Während sie die Füße wie eine Schlafwandlerin vorsichtig voreinander setzte, öffnete Kiany die Augen einen Spaltbreit und spähte umher. Viel zu sehen gab es nicht. Alles war in einen dichten grauen Nebel gehüllt, sodass sie unmöglich erkennen konnte, wo sie sich befand. Zwei Längen vor sich sah sie den rot gewandeten Magier durch den Nebel schreiten, dessen Gesicht sie noch nie gesehen hatte und den die Krieger ehrfürchtig mit »Meister« ansprachen.
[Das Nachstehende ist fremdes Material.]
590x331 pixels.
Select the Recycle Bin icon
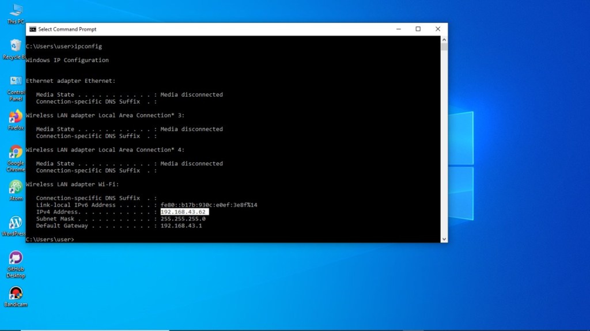pyautogui.click(x=16, y=46)
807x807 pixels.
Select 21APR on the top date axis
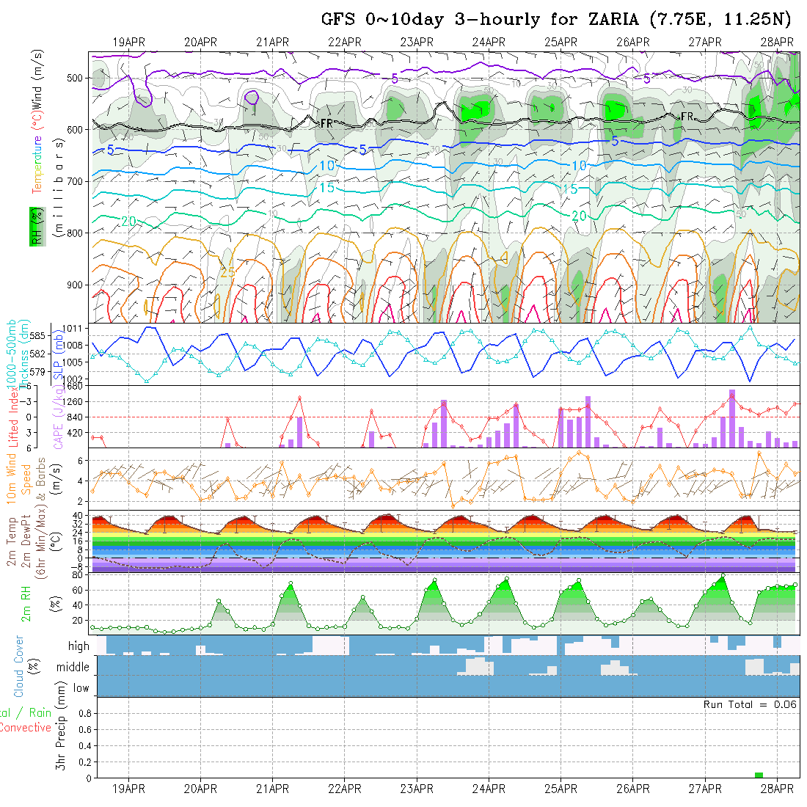point(273,42)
Als sei er den Weg schon viel Male gegangen, folgte er zielsicher einem schmalen Pfad, der sich mitten durch wucherndes Unterholz wand. Knorrige, feuchte Zweige berührten immer wieder Kianys linke Schulter wie die eisigen Finger geisterhafter Wesen, die sich im Zwielicht verbargen. Auf der rechten Seite spürte sie nichts dergleichen. Dort fühlte sie nur den festen Griff einer riesigen Pranke, die sie am Arm gepackt hielt und durch den Nebel führte.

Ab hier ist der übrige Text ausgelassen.